◆ Records from a data collection:
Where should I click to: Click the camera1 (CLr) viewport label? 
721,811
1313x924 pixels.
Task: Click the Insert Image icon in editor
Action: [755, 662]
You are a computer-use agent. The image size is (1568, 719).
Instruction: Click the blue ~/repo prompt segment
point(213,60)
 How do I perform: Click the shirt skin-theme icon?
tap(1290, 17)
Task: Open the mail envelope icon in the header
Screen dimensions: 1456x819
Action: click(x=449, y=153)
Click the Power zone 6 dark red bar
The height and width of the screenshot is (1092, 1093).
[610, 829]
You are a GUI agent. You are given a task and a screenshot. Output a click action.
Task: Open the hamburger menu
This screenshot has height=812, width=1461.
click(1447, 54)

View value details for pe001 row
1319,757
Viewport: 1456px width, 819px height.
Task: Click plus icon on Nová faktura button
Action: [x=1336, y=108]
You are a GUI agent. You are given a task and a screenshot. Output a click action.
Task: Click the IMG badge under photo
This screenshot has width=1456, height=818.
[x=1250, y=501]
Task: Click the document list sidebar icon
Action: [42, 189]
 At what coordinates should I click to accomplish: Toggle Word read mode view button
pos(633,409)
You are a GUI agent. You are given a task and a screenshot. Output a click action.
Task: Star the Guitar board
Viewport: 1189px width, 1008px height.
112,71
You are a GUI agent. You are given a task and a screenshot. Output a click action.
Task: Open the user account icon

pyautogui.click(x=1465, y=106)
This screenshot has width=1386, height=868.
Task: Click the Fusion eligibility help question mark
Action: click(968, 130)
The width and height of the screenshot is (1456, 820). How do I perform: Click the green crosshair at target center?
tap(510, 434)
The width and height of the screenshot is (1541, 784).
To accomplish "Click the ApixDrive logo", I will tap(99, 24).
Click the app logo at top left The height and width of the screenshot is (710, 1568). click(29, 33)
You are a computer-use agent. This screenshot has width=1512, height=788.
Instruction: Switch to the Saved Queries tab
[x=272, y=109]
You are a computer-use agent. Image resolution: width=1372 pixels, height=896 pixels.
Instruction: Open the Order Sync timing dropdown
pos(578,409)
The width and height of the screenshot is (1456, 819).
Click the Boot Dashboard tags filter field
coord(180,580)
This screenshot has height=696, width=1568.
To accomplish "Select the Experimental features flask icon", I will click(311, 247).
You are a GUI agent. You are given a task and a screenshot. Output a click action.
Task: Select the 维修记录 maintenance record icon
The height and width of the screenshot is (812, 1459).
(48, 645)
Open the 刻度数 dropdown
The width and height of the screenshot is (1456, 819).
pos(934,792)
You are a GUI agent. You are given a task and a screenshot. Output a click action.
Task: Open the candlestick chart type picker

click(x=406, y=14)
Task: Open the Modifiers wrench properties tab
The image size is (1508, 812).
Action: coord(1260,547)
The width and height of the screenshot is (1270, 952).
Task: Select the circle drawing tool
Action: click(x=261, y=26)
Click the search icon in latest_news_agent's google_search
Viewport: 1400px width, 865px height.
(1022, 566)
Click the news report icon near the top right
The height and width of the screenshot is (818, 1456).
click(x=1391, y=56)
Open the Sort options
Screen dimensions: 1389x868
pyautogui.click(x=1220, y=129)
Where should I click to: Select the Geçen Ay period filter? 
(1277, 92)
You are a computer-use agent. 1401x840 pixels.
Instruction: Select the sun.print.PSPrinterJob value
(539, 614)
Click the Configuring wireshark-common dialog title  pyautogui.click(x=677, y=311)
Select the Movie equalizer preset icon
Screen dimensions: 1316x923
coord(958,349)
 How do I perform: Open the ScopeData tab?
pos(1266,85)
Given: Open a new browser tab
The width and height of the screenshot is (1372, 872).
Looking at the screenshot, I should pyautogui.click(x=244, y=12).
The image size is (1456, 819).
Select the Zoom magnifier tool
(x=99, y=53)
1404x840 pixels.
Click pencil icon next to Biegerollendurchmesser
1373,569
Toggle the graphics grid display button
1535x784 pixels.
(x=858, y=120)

◆ WHAT YOU SHOULD DO: Return the entries above exactly as they appear.

◆ RESPONSE TO THE EXERCISE:
Where should I click to: Click the camera1 (CLr) viewport label? 
721,811
1313x924 pixels.
Task: Click the Insert Image icon in editor
Action: [755, 662]
You are a computer-use agent. The image size is (1568, 719).
Instruction: Click the blue ~/repo prompt segment
point(213,60)
 How do I perform: Click the shirt skin-theme icon?
tap(1290, 17)
Task: Open the mail envelope icon in the header
Screen dimensions: 1456x819
Action: click(x=449, y=153)
Click the Power zone 6 dark red bar
The height and width of the screenshot is (1092, 1093).
[610, 829]
You are a GUI agent. You are given a task and a screenshot. Output a click action.
Task: Open the hamburger menu
This screenshot has height=812, width=1461.
click(1447, 54)

View value details for pe001 row
1319,757
Viewport: 1456px width, 819px height.
Task: Click plus icon on Nová faktura button
Action: [x=1336, y=108]
You are a GUI agent. You are given a task and a screenshot. Output a click action.
Task: Click the IMG badge under photo
This screenshot has width=1456, height=818.
[x=1250, y=501]
Task: Click the document list sidebar icon
Action: [42, 189]
 At what coordinates should I click to accomplish: Toggle Word read mode view button
pos(633,409)
You are a GUI agent. You are given a task and a screenshot. Output a click action.
Task: Star the Guitar board
Viewport: 1189px width, 1008px height.
112,71
You are a GUI agent. You are given a task and a screenshot. Output a click action.
Task: Open the user account icon

pyautogui.click(x=1465, y=106)
This screenshot has width=1386, height=868.
Task: Click the Fusion eligibility help question mark
Action: click(968, 130)
The width and height of the screenshot is (1456, 820). How do I perform: Click the green crosshair at target center?
tap(510, 434)
The width and height of the screenshot is (1541, 784).
To accomplish "Click the ApixDrive logo", I will tap(99, 24).
Click the app logo at top left The height and width of the screenshot is (710, 1568). click(29, 33)
You are a computer-use agent. This screenshot has width=1512, height=788.
Instruction: Switch to the Saved Queries tab
[x=272, y=109]
You are a computer-use agent. Image resolution: width=1372 pixels, height=896 pixels.
Instruction: Open the Order Sync timing dropdown
pos(578,409)
The width and height of the screenshot is (1456, 819).
Click the Boot Dashboard tags filter field
coord(180,580)
This screenshot has height=696, width=1568.
To accomplish "Select the Experimental features flask icon", I will click(311, 247).
You are a GUI agent. You are given a task and a screenshot. Output a click action.
Task: Select the 维修记录 maintenance record icon
The height and width of the screenshot is (812, 1459).
(48, 645)
Open the 刻度数 dropdown
The width and height of the screenshot is (1456, 819).
pos(934,792)
You are a GUI agent. You are given a task and a screenshot. Output a click action.
Task: Open the candlestick chart type picker

click(x=406, y=14)
Task: Open the Modifiers wrench properties tab
The image size is (1508, 812).
Action: coord(1260,547)
The width and height of the screenshot is (1270, 952).
Task: Select the circle drawing tool
Action: click(x=261, y=26)
Click the search icon in latest_news_agent's google_search
Viewport: 1400px width, 865px height.
(1022, 566)
Click the news report icon near the top right
The height and width of the screenshot is (818, 1456).
click(x=1391, y=56)
Open the Sort options
Screen dimensions: 1389x868
pyautogui.click(x=1220, y=129)
Where should I click to: Select the Geçen Ay period filter? 
(1277, 92)
You are a computer-use agent. 1401x840 pixels.
Instruction: Select the sun.print.PSPrinterJob value
(539, 614)
Click the Configuring wireshark-common dialog title  pyautogui.click(x=677, y=311)
Select the Movie equalizer preset icon
Screen dimensions: 1316x923
coord(958,349)
 How do I perform: Open the ScopeData tab?
pos(1266,85)
Given: Open a new browser tab
The width and height of the screenshot is (1372, 872).
Looking at the screenshot, I should pyautogui.click(x=244, y=12).
The image size is (1456, 819).
Select the Zoom magnifier tool
(x=99, y=53)
1404x840 pixels.
Click pencil icon next to Biegerollendurchmesser
1373,569
Toggle the graphics grid display button
1535x784 pixels.
(x=858, y=120)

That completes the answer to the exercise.